## Work required
Where "field" occurs in a line of the entries below, copy that line.

## Provided records
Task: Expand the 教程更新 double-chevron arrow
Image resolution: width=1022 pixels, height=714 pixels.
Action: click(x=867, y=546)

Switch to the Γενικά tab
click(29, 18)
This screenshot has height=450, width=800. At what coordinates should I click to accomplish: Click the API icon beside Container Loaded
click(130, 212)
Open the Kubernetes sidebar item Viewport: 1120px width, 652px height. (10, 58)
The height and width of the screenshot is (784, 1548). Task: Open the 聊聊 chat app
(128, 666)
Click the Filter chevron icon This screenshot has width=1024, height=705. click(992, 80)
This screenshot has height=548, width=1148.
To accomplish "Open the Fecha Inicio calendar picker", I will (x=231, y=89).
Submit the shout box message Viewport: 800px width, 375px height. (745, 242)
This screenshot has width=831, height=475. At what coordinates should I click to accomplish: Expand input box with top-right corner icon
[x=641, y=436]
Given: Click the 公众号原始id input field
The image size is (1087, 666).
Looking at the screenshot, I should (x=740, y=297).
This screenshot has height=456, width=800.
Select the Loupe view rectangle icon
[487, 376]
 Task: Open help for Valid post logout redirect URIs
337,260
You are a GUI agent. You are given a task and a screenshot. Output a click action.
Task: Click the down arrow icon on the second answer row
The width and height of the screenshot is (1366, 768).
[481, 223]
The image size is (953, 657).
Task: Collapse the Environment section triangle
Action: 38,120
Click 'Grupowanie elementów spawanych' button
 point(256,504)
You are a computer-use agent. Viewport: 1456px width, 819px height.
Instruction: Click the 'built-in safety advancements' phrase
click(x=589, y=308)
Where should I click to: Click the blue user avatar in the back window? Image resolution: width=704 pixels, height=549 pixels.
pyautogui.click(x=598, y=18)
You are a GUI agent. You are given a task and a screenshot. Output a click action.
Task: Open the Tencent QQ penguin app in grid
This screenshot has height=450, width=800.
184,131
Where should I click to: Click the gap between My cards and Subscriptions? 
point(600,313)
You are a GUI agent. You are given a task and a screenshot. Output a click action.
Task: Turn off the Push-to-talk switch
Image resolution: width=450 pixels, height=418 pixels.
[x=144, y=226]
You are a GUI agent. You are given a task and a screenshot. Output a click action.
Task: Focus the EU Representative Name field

## Your response
Given: Click the 公众号原始id input field
Task: Focus the EU Representative Name field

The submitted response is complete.